Something, or someone, will claim your allegiance. Beware giving the sacred dimension of your heart to something less than worthy of your heart.
Ask: Who are you? What do you believe? How do you love? To what are you called? Whom shall you forgive?
To what do you give your highest allegiance. The old Boston personalists counted cooperation as the highest good. Bodily cooperation—health. Social cooperation—civilization. Climactic cooperation—nature. Personal cooperation—the beloved community.
Love is the norm, not a mere virtue. Love is the power that makes virtue possible. Love is who we are meant and made to be.
Have you truly selected one just need, one issue in justice, and applied and invested yourself with allegiance?

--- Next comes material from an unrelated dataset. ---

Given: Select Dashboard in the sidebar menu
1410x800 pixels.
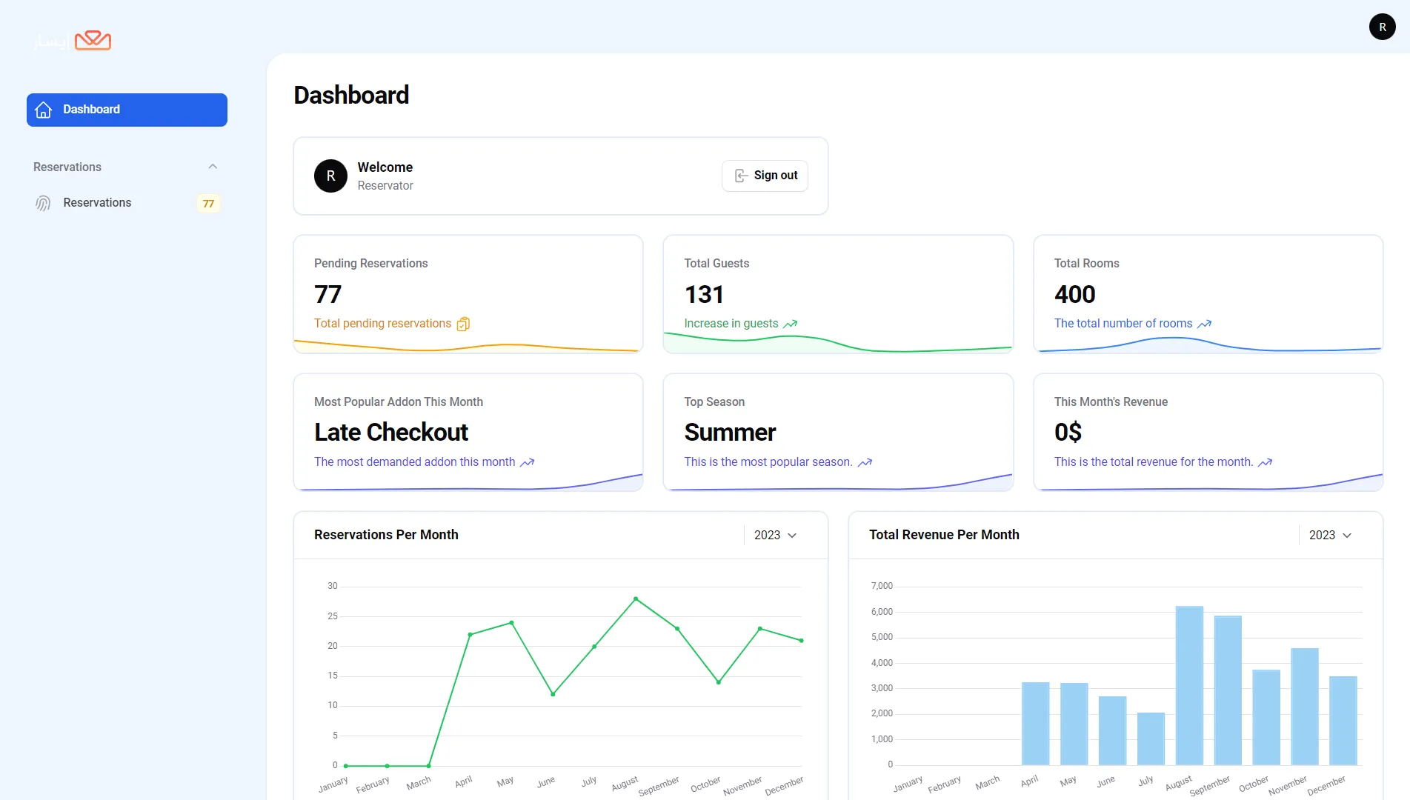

You will finally worship somewhere, somehow. The human being is irretrievably religious—not such good news in the face of pride, sloth, falsehood, superstition, hypocrisy, and idolatry.
Nonchalance about non attendance in public, ordered worship expands the circles of nonchalance about others, about different others, about the hurts of different others, about the willingness to neglect the hurts of different others, about the capacity to harm different others. There is a straight line from absence in church to drone warfare.
If on Easter Sunday you saw and heard only your own kith, kindred and kind, beward. Brunch with your wife’s family, dinner with your parents, a nap in the Easter afternoon. Lack of physical engagement with the physical presence of others, in reverence, narrows the personal imagination about what life is for others.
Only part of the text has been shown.